How Pokemon Go is changing transport

How Pokemon Go is changing transport

The weird ways the year's biggest fad affects mobility

It's been barely a week since the launch of Pokemon Go - the smartphone app and game that exploded into popularity with a speed and impact that no other app has ever matched.

It smudges the line between video games and the real world.

And the part of the real world that's been the most impacted has been transportation.

Released last Wednesday, Pokemon Go is a mobile phone game that lets you catch over 150 Pokemon, colorful and cute cartoon monsters that are found everywhere around you, from your breakfast nook to the local chemist to abandoned bridge underpasses.

When you stumble upon one of these critters, they appear in your phone's camera app, as though they were really sitting atop your office desk.

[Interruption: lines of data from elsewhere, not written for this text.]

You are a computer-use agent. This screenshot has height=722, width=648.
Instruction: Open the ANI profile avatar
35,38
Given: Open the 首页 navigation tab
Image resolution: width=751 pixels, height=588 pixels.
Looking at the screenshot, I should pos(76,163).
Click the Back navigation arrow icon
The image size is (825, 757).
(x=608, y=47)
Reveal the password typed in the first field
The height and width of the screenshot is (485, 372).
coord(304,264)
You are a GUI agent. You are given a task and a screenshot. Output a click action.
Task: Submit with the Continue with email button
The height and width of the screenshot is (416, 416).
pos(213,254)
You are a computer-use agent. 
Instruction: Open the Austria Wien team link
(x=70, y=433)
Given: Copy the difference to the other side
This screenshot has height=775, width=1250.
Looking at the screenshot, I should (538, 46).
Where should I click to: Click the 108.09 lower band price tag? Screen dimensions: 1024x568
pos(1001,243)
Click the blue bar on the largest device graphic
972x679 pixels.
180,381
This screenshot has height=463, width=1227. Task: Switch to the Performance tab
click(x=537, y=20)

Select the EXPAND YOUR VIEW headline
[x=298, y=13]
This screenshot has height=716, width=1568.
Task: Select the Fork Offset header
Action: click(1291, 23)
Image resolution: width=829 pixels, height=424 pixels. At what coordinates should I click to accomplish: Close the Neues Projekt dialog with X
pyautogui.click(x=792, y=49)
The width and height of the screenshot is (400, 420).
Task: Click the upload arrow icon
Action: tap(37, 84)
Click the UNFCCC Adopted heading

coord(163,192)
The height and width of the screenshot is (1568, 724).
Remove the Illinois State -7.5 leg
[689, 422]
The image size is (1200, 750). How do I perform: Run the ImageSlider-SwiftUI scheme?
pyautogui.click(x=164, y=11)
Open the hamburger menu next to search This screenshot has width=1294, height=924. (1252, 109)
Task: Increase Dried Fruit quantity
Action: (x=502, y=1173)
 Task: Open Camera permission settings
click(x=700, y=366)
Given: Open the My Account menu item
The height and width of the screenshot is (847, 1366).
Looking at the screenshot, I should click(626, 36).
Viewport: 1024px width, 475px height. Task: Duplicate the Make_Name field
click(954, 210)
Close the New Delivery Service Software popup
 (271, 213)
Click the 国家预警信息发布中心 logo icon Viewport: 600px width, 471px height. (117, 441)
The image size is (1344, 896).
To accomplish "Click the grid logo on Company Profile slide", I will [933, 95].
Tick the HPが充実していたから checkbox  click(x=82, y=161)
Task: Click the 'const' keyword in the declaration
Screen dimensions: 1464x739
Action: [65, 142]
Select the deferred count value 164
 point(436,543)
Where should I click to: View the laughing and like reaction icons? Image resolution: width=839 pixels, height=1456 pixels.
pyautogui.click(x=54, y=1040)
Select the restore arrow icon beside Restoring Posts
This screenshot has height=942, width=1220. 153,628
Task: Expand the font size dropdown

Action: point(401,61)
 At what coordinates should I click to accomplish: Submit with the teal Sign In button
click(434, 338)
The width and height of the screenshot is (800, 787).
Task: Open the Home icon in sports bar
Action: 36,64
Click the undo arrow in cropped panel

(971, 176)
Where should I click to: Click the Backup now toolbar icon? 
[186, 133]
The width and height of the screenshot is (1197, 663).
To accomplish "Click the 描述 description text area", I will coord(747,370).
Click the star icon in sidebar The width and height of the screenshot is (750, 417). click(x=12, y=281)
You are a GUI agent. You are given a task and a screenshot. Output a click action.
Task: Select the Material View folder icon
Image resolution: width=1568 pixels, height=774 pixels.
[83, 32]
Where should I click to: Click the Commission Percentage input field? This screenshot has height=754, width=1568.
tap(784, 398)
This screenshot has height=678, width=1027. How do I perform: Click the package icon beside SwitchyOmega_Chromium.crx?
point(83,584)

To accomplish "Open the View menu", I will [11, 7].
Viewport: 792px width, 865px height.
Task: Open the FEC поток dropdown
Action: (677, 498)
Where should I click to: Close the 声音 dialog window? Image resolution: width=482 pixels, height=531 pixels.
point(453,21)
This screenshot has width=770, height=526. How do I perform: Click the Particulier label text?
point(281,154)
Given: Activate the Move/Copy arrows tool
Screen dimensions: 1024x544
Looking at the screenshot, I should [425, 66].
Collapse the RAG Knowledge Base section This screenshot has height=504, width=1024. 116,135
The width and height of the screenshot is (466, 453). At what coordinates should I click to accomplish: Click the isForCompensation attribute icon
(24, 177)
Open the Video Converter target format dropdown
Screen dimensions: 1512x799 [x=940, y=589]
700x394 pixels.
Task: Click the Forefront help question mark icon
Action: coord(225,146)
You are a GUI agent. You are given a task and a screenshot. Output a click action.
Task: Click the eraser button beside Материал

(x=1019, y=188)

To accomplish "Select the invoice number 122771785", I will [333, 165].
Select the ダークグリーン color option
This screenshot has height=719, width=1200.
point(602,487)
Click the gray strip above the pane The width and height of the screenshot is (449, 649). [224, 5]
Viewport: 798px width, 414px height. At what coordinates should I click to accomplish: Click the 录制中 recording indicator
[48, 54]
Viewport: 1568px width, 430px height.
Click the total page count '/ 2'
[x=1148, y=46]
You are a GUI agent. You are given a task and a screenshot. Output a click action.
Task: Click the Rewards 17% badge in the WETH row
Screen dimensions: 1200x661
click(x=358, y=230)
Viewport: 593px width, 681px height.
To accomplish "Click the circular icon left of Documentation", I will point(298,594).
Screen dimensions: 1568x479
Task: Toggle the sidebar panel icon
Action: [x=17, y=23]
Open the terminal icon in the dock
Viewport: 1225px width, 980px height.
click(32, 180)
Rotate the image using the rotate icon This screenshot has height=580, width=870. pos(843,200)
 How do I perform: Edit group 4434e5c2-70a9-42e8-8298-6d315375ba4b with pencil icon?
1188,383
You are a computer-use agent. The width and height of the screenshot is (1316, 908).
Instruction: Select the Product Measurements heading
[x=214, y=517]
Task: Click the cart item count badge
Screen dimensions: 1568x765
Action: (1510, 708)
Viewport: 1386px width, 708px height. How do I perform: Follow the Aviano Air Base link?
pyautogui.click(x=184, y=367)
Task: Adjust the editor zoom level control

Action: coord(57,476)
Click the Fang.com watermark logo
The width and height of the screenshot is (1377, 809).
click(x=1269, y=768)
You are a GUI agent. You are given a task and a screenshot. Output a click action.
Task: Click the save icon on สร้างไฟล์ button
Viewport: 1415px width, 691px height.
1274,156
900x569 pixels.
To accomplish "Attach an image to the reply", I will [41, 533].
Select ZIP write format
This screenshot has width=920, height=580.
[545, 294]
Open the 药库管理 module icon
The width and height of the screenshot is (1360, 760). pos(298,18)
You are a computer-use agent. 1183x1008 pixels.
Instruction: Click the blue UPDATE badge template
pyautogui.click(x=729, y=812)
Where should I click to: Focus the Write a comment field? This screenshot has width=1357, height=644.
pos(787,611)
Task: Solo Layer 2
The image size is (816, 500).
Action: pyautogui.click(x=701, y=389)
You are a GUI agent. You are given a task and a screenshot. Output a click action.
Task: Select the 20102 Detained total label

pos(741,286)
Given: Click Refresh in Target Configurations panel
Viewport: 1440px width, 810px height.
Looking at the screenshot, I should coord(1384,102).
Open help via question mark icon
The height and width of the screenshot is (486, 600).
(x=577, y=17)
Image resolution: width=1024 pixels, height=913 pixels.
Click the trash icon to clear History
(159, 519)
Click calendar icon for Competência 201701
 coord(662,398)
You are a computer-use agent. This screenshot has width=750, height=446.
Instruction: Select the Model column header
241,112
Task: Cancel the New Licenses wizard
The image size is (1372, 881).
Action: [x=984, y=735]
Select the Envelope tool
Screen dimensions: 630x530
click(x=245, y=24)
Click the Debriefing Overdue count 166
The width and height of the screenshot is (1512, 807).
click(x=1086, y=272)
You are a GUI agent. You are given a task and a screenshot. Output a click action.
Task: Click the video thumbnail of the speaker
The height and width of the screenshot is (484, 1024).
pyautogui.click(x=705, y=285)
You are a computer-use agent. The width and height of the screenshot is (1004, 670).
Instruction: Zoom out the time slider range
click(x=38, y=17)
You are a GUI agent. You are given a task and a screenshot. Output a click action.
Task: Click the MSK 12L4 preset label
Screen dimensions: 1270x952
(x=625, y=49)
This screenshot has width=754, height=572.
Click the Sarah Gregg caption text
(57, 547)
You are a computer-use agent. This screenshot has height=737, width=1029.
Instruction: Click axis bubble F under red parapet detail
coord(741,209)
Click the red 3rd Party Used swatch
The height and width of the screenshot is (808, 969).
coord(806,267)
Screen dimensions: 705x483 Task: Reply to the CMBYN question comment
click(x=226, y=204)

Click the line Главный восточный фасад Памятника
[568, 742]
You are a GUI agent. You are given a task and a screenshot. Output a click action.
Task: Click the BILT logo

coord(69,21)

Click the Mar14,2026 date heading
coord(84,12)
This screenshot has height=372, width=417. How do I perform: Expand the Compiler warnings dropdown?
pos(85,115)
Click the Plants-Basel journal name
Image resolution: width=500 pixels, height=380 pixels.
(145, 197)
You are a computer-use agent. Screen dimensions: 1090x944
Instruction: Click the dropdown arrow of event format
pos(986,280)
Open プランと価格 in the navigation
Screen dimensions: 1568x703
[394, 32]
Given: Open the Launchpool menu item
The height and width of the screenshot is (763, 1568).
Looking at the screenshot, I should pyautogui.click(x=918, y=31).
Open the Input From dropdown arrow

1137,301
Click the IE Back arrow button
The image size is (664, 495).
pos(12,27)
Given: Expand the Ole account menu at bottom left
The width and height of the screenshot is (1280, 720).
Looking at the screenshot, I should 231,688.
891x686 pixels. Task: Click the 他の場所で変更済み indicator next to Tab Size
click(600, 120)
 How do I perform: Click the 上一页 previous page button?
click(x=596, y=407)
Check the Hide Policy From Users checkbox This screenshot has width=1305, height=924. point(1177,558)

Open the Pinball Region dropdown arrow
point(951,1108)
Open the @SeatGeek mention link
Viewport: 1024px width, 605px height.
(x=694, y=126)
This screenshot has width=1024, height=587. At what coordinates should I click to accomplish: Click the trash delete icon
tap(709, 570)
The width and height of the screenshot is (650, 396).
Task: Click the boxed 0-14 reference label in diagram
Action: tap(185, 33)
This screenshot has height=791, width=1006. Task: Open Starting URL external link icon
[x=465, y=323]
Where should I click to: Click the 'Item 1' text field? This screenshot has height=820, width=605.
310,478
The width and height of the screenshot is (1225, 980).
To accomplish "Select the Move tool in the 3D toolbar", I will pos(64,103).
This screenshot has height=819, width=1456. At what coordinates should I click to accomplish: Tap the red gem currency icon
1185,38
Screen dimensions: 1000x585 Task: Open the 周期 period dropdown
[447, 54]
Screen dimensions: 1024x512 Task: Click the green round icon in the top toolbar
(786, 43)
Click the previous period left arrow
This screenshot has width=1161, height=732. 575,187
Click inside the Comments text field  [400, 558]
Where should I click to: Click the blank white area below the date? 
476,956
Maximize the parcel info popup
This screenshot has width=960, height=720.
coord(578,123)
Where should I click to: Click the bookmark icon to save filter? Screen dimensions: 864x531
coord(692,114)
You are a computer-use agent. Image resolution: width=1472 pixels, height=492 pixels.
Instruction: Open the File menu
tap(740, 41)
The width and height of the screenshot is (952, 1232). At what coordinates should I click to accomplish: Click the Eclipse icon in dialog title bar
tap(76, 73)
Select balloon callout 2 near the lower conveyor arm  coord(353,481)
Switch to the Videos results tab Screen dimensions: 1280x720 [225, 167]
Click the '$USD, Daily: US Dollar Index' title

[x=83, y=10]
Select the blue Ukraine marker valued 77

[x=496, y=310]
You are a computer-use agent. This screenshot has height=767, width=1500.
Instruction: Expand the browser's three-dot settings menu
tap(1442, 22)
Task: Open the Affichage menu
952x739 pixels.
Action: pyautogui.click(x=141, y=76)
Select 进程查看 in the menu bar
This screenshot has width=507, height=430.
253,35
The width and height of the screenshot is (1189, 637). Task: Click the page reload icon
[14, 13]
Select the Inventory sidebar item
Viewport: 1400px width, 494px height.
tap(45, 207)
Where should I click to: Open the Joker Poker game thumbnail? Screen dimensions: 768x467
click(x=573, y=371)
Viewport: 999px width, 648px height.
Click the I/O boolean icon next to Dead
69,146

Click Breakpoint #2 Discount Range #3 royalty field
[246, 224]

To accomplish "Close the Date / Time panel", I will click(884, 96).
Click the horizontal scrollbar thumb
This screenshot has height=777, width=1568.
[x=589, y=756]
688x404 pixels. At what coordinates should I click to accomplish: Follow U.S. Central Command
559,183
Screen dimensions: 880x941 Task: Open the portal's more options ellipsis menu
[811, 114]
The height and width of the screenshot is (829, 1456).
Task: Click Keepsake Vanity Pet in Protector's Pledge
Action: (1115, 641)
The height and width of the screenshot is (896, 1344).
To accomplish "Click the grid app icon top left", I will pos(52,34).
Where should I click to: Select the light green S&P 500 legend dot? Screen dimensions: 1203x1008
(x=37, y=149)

It's a technique called augmented reality (AR), which overlays the visual elements of a virtual world over the real world.

To catch 'em all, players must physically venture far and wide, making walking treks and riding buses and driving across town with the dream of becoming a Pokemon master.

Pokemon is hardly new: The original game launched on Nintendo's Game Boy 20 years ago, and the series has gone on to become one of Nintendo's most recognisable, popular, and profitable franchises.

Since its original release in 1996, countless sequel games, spinoffs, movies, and TV series have been released.

But Pokemon Go has triggered a wave of Pokemania that hasn't been seen since the pop culture empire's initial debut back in the '90s.

The new app has more daily users than Twitter and more social engagements than Facebook.

Since the game depends so heavily on real world elements, it's developed extremely sticky relationships with public transit and how people get from point A to point B.